→ **Task goal**: For each line in the records that contains "status", make a copy.

--- START ---

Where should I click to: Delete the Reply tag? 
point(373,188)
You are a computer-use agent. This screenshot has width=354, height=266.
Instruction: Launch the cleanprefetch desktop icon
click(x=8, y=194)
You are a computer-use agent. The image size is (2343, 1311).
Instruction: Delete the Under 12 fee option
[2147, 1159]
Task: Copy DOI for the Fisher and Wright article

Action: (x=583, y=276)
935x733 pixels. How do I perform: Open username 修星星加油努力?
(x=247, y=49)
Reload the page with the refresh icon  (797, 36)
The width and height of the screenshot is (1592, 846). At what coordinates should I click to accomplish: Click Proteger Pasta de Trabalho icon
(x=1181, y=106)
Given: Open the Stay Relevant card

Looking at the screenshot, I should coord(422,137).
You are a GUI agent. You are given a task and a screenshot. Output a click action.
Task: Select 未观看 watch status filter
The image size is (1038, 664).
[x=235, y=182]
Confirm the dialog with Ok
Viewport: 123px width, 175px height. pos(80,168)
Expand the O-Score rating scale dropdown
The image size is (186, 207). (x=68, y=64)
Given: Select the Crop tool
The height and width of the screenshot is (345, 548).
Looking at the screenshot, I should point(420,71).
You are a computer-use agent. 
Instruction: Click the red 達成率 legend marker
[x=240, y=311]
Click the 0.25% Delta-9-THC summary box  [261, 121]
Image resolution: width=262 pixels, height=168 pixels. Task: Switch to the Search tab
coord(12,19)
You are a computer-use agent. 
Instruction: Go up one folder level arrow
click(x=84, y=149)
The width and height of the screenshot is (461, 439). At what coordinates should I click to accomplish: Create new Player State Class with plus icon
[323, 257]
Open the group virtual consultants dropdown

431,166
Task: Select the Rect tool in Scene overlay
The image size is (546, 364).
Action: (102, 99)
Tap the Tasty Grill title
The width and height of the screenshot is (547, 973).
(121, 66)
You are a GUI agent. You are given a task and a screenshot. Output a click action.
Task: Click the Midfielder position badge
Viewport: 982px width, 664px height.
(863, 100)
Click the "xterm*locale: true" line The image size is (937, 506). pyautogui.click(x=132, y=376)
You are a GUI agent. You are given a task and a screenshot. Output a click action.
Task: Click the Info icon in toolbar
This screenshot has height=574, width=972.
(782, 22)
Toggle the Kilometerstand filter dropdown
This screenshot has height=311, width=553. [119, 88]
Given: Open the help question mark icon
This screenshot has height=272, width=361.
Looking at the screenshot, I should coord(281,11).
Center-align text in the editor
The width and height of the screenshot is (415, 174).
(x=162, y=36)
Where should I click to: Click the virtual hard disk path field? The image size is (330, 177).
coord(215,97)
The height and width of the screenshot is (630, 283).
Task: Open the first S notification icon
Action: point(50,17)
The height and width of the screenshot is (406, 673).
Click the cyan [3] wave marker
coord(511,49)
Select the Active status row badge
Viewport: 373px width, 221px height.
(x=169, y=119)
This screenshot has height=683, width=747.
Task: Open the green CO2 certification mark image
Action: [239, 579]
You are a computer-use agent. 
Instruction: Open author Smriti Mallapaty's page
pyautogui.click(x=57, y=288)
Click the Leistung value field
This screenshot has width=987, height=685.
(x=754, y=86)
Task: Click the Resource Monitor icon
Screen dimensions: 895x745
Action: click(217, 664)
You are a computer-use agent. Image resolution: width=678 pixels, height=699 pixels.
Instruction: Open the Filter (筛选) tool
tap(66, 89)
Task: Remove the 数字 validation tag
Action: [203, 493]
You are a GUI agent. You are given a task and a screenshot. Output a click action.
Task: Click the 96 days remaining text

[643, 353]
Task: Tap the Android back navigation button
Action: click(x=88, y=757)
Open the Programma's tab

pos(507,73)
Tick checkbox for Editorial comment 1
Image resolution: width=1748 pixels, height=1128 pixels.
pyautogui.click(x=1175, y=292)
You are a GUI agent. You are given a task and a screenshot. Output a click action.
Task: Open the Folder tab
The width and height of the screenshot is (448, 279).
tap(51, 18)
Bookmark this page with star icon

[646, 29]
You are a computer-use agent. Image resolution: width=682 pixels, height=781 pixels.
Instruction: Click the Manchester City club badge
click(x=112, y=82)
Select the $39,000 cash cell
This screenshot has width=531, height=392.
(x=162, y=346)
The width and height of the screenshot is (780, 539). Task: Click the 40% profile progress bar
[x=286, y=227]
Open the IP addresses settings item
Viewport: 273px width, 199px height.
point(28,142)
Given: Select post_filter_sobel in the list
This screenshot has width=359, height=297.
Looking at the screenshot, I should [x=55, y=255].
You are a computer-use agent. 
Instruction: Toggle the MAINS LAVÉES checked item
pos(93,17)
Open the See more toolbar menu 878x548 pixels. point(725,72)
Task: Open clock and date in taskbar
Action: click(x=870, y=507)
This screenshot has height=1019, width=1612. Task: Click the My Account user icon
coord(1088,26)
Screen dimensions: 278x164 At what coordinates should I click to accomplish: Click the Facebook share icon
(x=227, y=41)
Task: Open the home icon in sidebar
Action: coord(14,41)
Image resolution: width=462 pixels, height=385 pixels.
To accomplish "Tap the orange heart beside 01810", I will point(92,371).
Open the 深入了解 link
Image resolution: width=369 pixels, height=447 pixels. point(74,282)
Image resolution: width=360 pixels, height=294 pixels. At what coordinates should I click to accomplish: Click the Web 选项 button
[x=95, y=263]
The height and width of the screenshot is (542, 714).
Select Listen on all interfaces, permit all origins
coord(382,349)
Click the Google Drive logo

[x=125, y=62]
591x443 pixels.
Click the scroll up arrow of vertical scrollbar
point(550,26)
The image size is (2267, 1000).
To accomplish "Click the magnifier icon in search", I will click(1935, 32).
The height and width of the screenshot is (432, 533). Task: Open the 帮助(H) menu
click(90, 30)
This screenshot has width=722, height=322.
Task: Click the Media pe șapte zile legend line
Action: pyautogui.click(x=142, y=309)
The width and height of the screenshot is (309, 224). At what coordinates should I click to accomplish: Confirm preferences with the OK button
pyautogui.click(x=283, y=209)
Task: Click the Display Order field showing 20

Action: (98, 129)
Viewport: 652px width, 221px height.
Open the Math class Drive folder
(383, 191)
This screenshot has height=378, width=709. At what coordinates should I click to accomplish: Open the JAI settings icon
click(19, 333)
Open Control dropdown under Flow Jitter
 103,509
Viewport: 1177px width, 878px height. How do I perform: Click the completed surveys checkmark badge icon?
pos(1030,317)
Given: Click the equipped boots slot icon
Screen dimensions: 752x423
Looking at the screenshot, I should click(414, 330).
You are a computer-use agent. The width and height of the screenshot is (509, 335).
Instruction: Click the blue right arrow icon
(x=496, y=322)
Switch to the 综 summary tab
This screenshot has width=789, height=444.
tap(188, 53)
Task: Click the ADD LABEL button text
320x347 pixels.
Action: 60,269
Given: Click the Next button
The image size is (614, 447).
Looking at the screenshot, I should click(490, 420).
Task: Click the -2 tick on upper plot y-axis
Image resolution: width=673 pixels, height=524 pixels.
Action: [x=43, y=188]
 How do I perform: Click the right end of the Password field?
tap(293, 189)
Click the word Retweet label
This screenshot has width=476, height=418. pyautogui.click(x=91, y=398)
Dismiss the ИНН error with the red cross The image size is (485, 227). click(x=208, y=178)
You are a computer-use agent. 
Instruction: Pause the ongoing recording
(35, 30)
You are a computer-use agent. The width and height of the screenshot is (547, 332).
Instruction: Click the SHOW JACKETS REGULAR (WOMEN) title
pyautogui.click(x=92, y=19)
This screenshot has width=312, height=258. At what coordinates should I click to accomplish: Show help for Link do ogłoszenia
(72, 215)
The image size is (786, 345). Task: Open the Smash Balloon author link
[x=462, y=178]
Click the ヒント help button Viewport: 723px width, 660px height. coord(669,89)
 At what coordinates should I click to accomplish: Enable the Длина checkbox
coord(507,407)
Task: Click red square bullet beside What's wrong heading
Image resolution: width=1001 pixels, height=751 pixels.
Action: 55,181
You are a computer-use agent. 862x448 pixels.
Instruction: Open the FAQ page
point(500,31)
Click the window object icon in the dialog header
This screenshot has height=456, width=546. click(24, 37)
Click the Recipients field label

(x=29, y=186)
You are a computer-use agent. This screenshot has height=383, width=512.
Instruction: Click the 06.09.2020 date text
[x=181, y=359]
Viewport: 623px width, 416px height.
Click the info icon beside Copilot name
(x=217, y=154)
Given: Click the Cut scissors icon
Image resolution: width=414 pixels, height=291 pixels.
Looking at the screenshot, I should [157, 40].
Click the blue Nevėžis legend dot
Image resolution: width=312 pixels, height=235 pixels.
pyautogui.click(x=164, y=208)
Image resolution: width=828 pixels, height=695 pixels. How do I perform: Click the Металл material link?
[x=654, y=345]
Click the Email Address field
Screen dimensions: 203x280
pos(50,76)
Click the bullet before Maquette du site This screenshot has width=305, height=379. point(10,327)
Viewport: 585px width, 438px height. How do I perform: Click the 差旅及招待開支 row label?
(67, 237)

--- END ---

→ **Exercise answer**:
Task: Select 未观看 watch status filter
Select the Active status row badge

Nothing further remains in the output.